By: Emily Scudder
This is not an advertised tour.
Just an email, time, and place to meet, 60 króna handed over
in cash. We have taken a taxi to talk huldufólk: elves and trolls.
In Hafnarfjörður a solid woman bundled in an excellent winter coat
greets us in the city square in biting winds blowing off Greenland.
My husband freezes in his fake fur-lined hat. Slanted corrugated
metal roofs sit atop modest houses on modest streets.
There is no wood here. The Vikings cut the trees down.
Crazed marauders not known for moderation, self-control.
Beneath the mossy hillside in the park the hidden folk live.

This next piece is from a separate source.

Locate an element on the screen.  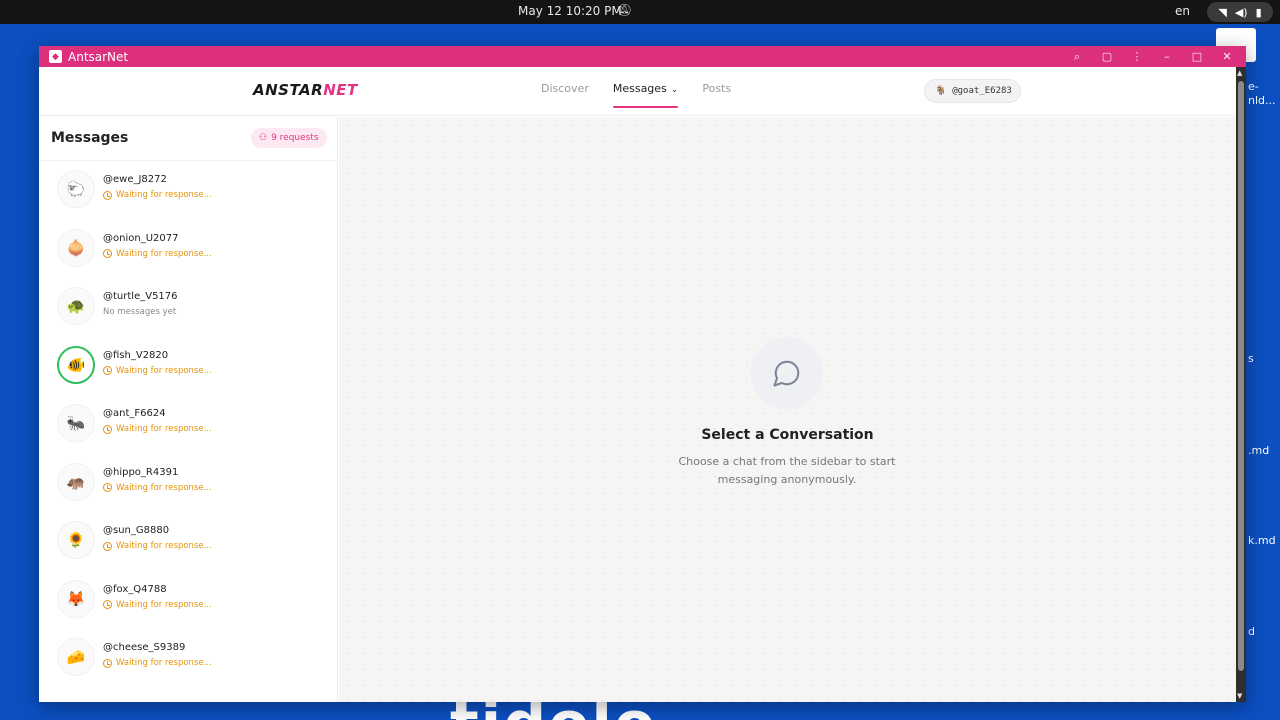
conversation-name: @ant_F6624 is located at coordinates (134, 414).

My son sees a flicker. A tiny flame?
What seems unreal seems real.
In the basement of a green and white geometric house sits
a large rock. The owner built around it. Why not?

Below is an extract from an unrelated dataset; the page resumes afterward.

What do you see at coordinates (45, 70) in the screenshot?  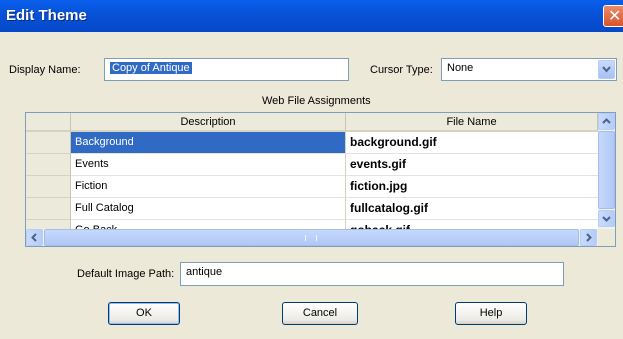 I see `display-name-label: Display Name:` at bounding box center [45, 70].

It’s not about believing. It’s about being open.
I place my gloved palm on a boulder by a mailbox.
Imagine gnomes playing cards.
In our painted white apartment hotel it is light all night and
midnight madness makes sense even with room darkening shades.

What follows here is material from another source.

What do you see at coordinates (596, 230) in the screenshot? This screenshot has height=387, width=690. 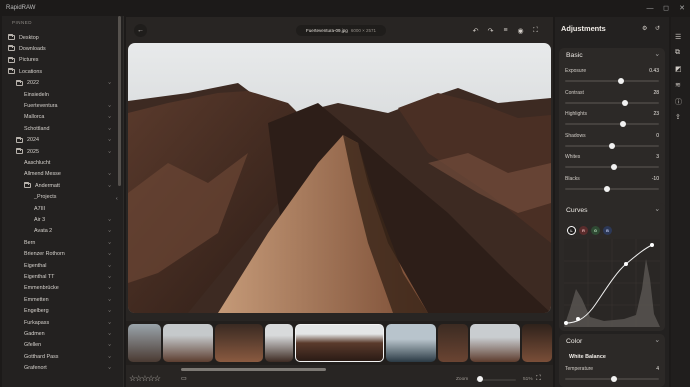 I see `green-channel-button: G` at bounding box center [596, 230].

Emily Scudder is the author of Feeding Time (Pecan Grove Press) and chapbooks, Natural Instincts and A Change of Pace (Finishing Line Press). Her poems have appeared in Harvard Review, Agni, Margie, New Letters, Harpur Palate, Salamander, North Dakota Quarterly, Ethel Zine, and other places. Visit her online at www.emilyscudder.com
"My family is interested in folklore, mythology, literature, the power of story and the imagination. So on a trip to Iceland in 2015 we connected with an Icelandic woman who took us on a walking tour of Hafnarfjörður, a city believed to be a place where many Huldufólk live. We strolled around a local neighborhood together, just the five of us, my husband and I and our 18 and 21 year old daughter and son. We talked about the history of the Icelandic Huldufólk over the centuries. We put our hands on boulders. It was a quiet time and she said one thing as we chatted that I have never forgotten…that it’s not about believing, it’s about being open. In so many ways her words summed up my experience in Iceland. Iceland gets under your skin. It changes you - the landscape, the history, the wind, the remoteness, the Icelandic people, the small horses, the diverging tectonic plates, the sound of the language - and in late May it was light – always light. The midnight sun. I tried in the poem Huldufólk to capture some of this."